YOUR INSTRUCTIONS |
Print the entire listing. Each line must match the original exactly.

DATASET EXCERPTS |
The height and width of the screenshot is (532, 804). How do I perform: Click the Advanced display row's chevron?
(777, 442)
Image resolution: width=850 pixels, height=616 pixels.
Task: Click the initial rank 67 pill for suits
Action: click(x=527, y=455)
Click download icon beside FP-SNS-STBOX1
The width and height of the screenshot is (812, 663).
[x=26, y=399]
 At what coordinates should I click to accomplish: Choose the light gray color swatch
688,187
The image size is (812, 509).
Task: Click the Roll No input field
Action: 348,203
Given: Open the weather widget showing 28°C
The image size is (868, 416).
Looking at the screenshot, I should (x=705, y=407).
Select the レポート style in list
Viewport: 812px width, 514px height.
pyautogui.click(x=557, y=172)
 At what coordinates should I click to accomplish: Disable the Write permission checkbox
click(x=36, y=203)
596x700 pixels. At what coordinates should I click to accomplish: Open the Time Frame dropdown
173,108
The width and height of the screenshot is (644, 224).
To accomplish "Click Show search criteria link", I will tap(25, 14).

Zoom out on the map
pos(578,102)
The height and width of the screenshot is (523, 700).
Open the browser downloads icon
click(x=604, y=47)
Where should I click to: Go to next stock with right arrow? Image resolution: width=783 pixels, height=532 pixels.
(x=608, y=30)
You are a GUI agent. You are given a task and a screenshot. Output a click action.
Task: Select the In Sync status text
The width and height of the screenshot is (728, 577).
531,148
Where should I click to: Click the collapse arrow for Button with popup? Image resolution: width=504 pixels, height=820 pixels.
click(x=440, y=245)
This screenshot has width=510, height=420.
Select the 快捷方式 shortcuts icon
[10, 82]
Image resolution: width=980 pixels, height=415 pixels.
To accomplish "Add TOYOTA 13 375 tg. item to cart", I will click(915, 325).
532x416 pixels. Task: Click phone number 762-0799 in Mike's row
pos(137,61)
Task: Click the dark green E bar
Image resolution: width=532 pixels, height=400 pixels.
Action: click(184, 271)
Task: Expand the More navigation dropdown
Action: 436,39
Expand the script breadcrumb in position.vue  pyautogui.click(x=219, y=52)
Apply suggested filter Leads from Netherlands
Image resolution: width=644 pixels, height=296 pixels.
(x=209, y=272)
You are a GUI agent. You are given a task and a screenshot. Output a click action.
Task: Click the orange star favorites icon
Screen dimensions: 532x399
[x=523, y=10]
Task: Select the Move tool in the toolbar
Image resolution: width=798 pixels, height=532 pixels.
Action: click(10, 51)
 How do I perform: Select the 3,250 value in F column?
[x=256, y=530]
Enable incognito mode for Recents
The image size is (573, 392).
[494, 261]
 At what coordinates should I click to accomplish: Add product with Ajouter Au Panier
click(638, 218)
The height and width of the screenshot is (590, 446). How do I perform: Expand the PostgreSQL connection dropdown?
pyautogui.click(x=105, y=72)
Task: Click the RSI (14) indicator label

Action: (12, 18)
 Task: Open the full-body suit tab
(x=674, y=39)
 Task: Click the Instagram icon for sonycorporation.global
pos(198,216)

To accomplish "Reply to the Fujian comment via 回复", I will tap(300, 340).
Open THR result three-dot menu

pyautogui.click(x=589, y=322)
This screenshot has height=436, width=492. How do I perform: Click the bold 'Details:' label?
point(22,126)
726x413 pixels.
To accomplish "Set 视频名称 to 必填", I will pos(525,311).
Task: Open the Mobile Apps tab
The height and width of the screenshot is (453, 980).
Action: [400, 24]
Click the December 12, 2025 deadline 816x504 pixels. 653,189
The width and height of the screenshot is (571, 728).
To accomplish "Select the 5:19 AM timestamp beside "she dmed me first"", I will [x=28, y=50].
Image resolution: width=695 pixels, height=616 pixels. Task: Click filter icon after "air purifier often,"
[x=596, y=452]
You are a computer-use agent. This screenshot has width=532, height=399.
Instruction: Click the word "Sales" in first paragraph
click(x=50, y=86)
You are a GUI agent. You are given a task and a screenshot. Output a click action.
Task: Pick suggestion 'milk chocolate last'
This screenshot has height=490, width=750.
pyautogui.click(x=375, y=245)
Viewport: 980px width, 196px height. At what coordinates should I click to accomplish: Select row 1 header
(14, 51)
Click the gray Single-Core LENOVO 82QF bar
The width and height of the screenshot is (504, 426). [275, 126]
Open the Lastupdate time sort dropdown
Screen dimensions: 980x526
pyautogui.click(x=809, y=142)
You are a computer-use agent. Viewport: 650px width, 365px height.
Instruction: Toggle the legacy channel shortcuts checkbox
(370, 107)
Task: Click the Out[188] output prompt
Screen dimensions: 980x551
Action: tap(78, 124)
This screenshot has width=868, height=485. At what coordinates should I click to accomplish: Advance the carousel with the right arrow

EXERCISE OUTPUT |
The height and width of the screenshot is (532, 804). How do I perform: Click the Advanced display row's chevron?
(777, 442)
Image resolution: width=850 pixels, height=616 pixels.
Task: Click the initial rank 67 pill for suits
Action: click(x=527, y=455)
Click download icon beside FP-SNS-STBOX1
The width and height of the screenshot is (812, 663).
[x=26, y=399]
 At what coordinates should I click to accomplish: Choose the light gray color swatch
688,187
The image size is (812, 509).
Task: Click the Roll No input field
Action: 348,203
Given: Open the weather widget showing 28°C
The image size is (868, 416).
Looking at the screenshot, I should (x=705, y=407).
Select the レポート style in list
Viewport: 812px width, 514px height.
pyautogui.click(x=557, y=172)
 At what coordinates should I click to accomplish: Disable the Write permission checkbox
click(x=36, y=203)
596x700 pixels. At what coordinates should I click to accomplish: Open the Time Frame dropdown
173,108
The width and height of the screenshot is (644, 224).
To accomplish "Click Show search criteria link", I will tap(25, 14).

Zoom out on the map
pos(578,102)
The height and width of the screenshot is (523, 700).
Open the browser downloads icon
click(x=604, y=47)
Where should I click to: Go to next stock with right arrow? Image resolution: width=783 pixels, height=532 pixels.
(x=608, y=30)
You are a GUI agent. You are given a task and a screenshot. Output a click action.
Task: Select the In Sync status text
The width and height of the screenshot is (728, 577).
531,148
Where should I click to: Click the collapse arrow for Button with popup? Image resolution: width=504 pixels, height=820 pixels.
click(x=440, y=245)
This screenshot has width=510, height=420.
Select the 快捷方式 shortcuts icon
[10, 82]
Image resolution: width=980 pixels, height=415 pixels.
To accomplish "Add TOYOTA 13 375 tg. item to cart", I will click(915, 325).
532x416 pixels. Task: Click phone number 762-0799 in Mike's row
pos(137,61)
Task: Click the dark green E bar
Image resolution: width=532 pixels, height=400 pixels.
Action: click(184, 271)
Task: Expand the More navigation dropdown
Action: 436,39
Expand the script breadcrumb in position.vue  pyautogui.click(x=219, y=52)
Apply suggested filter Leads from Netherlands
Image resolution: width=644 pixels, height=296 pixels.
(x=209, y=272)
You are a GUI agent. You are given a task and a screenshot. Output a click action.
Task: Click the orange star favorites icon
Screen dimensions: 532x399
[x=523, y=10]
Task: Select the Move tool in the toolbar
Image resolution: width=798 pixels, height=532 pixels.
Action: click(10, 51)
 How do I perform: Select the 3,250 value in F column?
[x=256, y=530]
Enable incognito mode for Recents
The image size is (573, 392).
[494, 261]
 At what coordinates should I click to accomplish: Add product with Ajouter Au Panier
click(638, 218)
The height and width of the screenshot is (590, 446). How do I perform: Expand the PostgreSQL connection dropdown?
pyautogui.click(x=105, y=72)
Task: Click the RSI (14) indicator label

Action: (12, 18)
 Task: Open the full-body suit tab
(x=674, y=39)
 Task: Click the Instagram icon for sonycorporation.global
pos(198,216)

To accomplish "Reply to the Fujian comment via 回复", I will tap(300, 340).
Open THR result three-dot menu

pyautogui.click(x=589, y=322)
This screenshot has height=436, width=492. How do I perform: Click the bold 'Details:' label?
point(22,126)
726x413 pixels.
To accomplish "Set 视频名称 to 必填", I will pos(525,311).
Task: Open the Mobile Apps tab
The height and width of the screenshot is (453, 980).
Action: [400, 24]
Click the December 12, 2025 deadline 816x504 pixels. 653,189
The width and height of the screenshot is (571, 728).
To accomplish "Select the 5:19 AM timestamp beside "she dmed me first"", I will [x=28, y=50].
Image resolution: width=695 pixels, height=616 pixels. Task: Click filter icon after "air purifier often,"
[x=596, y=452]
You are a computer-use agent. This screenshot has width=532, height=399.
Instruction: Click the word "Sales" in first paragraph
click(x=50, y=86)
You are a GUI agent. You are given a task and a screenshot. Output a click action.
Task: Pick suggestion 'milk chocolate last'
This screenshot has height=490, width=750.
pyautogui.click(x=375, y=245)
Viewport: 980px width, 196px height. At what coordinates should I click to accomplish: Select row 1 header
(14, 51)
Click the gray Single-Core LENOVO 82QF bar
The width and height of the screenshot is (504, 426). [275, 126]
Open the Lastupdate time sort dropdown
Screen dimensions: 980x526
pyautogui.click(x=809, y=142)
You are a computer-use agent. Viewport: 650px width, 365px height.
Instruction: Toggle the legacy channel shortcuts checkbox
(370, 107)
Task: Click the Out[188] output prompt
Screen dimensions: 980x551
Action: tap(78, 124)
This screenshot has width=868, height=485. At what coordinates should I click to accomplish: Advance the carousel with the right arrow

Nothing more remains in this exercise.